NeurIPT: Foundation Model for Neural Interfaces
- URL: http://arxiv.org/abs/2510.16548v1
- Date: Sat, 18 Oct 2025 15:45:00 GMT
- Title: NeurIPT: Foundation Model for Neural Interfaces
- Authors: Zitao Fang, Chenxuan Li, Hongting Zhou, Shuyang Yu, Guodong Du, Ashwaq Qasem, Yang Lu, Jing Li, Junsong Zhang, Sim Kuan Goh,
- Abstract summary: NeurIPT is a foundation model developed for diverse EEG-based Neural Interfaces with a Pre-trained Transformer.<n>We introduce Amplitude-Aware Masked Pretraining (AAMP) to learn robust representations across varying signal intensities beyond local.<n>We also develop Intra-Inter Lobe Pooling (IILP) during fine-tuning to efficiently exploit regional brain features.

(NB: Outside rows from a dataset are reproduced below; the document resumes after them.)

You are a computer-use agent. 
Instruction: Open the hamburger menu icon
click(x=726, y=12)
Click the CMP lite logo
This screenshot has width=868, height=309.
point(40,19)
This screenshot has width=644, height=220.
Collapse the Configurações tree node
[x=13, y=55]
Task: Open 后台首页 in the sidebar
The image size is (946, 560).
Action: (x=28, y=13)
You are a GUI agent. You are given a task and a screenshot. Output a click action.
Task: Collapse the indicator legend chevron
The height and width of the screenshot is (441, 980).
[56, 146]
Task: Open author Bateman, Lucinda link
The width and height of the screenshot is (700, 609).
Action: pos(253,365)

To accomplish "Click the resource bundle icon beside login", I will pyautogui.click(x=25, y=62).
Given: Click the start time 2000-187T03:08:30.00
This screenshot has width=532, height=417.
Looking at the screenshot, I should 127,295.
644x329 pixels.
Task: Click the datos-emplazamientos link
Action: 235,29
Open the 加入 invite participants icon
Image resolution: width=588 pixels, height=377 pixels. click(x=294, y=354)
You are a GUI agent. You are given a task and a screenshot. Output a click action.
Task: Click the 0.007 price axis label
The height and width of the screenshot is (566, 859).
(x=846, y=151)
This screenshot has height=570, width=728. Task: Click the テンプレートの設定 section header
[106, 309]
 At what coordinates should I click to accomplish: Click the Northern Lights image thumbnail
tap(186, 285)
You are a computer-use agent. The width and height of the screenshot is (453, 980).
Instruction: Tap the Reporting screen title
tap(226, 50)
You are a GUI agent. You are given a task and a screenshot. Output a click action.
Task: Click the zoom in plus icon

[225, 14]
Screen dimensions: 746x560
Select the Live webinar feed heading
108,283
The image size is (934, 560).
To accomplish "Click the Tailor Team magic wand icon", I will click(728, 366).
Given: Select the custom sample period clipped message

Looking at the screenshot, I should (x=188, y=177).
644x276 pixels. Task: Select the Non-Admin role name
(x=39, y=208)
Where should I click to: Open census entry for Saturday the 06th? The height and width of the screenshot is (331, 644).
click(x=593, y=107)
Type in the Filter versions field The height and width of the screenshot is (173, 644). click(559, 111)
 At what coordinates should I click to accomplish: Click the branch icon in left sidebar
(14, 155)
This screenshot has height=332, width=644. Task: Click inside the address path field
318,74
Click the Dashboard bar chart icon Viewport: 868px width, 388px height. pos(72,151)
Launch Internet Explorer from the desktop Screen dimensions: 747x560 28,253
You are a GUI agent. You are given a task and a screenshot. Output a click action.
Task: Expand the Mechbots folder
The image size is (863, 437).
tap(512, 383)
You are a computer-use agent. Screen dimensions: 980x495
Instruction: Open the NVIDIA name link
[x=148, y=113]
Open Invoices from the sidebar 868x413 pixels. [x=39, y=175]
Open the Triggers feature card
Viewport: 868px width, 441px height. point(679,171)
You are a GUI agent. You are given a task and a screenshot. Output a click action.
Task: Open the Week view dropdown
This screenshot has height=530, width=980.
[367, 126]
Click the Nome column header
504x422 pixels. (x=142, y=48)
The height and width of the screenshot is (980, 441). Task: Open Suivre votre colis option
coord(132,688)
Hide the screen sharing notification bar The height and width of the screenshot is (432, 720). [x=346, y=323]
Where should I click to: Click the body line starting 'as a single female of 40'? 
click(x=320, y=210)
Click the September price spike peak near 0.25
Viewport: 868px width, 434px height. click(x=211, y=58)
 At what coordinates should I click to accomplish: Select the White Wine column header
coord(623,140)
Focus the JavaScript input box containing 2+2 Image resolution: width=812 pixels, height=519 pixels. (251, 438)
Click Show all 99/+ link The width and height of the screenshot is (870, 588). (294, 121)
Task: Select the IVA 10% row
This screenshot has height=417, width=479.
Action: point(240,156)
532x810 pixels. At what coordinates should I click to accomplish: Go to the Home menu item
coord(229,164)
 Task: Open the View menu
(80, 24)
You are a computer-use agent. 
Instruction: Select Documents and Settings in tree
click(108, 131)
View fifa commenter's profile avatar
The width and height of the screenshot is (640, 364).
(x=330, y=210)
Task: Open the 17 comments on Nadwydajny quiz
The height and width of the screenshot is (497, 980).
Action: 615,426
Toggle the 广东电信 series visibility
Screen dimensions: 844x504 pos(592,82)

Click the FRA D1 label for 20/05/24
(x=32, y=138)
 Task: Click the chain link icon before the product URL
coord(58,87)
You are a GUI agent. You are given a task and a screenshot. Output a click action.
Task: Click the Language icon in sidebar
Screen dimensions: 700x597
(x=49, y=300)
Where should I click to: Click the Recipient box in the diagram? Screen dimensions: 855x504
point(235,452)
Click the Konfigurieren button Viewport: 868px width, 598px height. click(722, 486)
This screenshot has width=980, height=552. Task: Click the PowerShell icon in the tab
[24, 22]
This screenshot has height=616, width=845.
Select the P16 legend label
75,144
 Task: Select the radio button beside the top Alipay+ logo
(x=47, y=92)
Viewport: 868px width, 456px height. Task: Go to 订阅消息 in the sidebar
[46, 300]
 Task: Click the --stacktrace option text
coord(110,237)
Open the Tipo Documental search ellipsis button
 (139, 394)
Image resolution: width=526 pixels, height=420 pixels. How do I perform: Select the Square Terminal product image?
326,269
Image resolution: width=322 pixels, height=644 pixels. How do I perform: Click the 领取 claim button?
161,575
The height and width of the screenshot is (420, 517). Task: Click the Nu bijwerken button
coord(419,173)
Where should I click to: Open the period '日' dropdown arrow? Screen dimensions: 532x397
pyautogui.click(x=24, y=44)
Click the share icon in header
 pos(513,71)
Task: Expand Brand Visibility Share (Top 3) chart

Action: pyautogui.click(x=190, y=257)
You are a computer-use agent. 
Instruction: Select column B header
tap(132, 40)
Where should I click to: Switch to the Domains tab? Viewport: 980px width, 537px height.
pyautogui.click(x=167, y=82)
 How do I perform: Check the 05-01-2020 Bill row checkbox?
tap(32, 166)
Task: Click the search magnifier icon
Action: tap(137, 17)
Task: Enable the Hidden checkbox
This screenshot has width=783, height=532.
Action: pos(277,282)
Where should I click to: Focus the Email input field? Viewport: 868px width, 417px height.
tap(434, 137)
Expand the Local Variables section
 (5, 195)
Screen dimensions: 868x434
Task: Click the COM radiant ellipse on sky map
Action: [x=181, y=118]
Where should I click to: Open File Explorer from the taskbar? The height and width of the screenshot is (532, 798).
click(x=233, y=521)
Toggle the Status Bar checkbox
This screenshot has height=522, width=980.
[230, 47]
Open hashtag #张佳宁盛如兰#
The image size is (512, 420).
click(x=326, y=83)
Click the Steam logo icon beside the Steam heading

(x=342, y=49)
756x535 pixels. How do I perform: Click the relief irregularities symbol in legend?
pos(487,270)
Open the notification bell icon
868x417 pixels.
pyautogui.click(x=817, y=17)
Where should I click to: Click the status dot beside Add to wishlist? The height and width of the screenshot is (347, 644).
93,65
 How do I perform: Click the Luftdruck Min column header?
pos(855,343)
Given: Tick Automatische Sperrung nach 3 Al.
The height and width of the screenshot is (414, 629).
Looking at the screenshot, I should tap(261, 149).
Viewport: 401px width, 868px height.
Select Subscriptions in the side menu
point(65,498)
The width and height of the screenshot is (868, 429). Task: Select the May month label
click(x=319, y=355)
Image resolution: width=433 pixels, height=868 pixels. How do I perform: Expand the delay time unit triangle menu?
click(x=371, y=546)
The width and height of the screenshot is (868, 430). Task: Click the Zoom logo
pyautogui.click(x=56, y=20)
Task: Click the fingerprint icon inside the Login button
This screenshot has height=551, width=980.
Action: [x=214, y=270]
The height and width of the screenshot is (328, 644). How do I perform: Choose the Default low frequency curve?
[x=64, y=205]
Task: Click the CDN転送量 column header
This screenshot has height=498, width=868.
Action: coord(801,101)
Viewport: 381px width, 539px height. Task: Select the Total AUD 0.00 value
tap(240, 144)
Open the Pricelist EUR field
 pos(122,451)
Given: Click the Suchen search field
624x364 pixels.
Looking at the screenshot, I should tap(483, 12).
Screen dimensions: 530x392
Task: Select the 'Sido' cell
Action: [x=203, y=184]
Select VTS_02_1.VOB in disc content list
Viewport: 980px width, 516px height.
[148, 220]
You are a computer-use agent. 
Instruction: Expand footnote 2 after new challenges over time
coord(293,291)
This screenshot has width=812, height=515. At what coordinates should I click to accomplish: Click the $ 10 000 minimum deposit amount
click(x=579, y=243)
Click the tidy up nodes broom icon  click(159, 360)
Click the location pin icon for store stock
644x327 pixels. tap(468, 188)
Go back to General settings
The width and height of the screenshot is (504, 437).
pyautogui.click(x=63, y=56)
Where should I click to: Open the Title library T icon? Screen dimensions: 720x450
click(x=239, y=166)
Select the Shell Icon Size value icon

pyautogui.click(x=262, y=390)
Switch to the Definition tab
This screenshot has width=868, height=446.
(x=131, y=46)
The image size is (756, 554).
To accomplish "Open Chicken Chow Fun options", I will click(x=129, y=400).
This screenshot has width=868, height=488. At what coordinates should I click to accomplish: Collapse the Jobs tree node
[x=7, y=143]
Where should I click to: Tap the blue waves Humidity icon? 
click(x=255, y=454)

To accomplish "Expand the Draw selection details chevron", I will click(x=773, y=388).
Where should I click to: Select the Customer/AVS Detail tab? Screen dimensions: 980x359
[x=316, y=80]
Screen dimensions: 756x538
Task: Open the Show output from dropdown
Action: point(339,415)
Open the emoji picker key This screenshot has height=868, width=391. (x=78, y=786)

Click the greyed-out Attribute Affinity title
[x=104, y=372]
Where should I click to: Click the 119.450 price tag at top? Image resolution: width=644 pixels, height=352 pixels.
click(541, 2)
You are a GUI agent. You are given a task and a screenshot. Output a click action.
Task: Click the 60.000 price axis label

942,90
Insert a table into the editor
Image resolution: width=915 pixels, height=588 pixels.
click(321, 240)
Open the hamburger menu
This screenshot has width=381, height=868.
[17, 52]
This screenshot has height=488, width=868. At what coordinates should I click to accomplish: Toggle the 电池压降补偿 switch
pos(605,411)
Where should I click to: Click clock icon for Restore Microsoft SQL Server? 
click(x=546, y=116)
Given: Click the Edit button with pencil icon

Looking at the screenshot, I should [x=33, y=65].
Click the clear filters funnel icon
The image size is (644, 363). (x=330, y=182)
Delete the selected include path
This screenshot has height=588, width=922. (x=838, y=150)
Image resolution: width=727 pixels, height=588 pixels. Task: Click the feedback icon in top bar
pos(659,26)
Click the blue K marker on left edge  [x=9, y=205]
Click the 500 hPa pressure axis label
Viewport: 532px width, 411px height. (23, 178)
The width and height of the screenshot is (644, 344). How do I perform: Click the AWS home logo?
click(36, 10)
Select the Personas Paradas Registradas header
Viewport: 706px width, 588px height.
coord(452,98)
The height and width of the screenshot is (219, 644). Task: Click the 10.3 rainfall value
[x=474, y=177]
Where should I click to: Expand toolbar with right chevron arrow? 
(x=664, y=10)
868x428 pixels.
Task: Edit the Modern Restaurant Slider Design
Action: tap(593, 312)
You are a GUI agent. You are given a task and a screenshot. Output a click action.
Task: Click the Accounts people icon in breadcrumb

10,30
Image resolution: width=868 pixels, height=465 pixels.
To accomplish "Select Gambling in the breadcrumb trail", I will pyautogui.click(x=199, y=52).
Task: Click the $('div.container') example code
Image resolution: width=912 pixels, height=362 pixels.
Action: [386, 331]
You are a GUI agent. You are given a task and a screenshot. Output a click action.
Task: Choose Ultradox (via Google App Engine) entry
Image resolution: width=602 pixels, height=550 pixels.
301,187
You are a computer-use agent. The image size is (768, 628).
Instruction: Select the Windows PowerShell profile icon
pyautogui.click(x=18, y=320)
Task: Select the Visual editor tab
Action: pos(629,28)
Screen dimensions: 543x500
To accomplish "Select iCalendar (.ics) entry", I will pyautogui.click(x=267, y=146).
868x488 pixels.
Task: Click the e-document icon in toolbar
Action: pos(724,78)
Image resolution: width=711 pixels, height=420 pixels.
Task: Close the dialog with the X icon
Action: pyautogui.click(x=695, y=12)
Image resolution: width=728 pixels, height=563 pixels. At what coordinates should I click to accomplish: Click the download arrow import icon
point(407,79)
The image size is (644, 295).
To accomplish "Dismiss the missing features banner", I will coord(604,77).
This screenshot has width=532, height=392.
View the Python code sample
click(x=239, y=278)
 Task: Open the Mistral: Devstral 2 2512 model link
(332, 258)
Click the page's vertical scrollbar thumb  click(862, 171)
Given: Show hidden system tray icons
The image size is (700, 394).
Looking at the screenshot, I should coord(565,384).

- Score: 13.659630322026095
- License: http://arxiv.org/licenses/nonexclusive-distrib/1.0/
- Abstract: Electroencephalography (EEG) has wide-ranging applications, from clinical diagnosis to brain-computer interfaces (BCIs). With the increasing volume and variety of EEG data, there has been growing interest in establishing foundation models (FMs) to scale up and generalize neural decoding. Despite showing early potential, applying FMs to EEG remains challenging due to substantial inter-subject, inter-task, and inter-condition variability, as well as diverse electrode configurations across recording setups. To tackle these open challenges, we propose NeurIPT, a foundation model developed for diverse EEG-based Neural Interfaces with a Pre-trained Transformer by capturing both homogeneous and heterogeneous spatio-temporal characteristics inherent in EEG signals. Temporally, we introduce Amplitude-Aware Masked Pretraining (AAMP), masking based on signal amplitude rather than random intervals, to learn robust representations across varying signal intensities beyond local interpolation. Moreover, this temporal representation is enhanced by a Progressive Mixture-of-Experts (PMoE) architecture, where specialized expert subnetworks are progressively introduced at deeper layers, adapting effectively to the diverse temporal characteristics of EEG signals. Spatially, NeurIPT leverages the 3D physical coordinates of electrodes, enabling effective transfer of embedding across varying EEG settings, and develops Intra-Inter Lobe Pooling (IILP) during fine-tuning to efficiently exploit regional brain features. Empirical evaluations across eight downstream BCI datasets, via fine-tuning, demonstrated NeurIPT consistently achieved state-of-the-art performance, highlighting its broad applicability and robust generalization. Our work pushes forward the state of FMs in EEG and offers insights into scalable and generalizable neural information processing systems.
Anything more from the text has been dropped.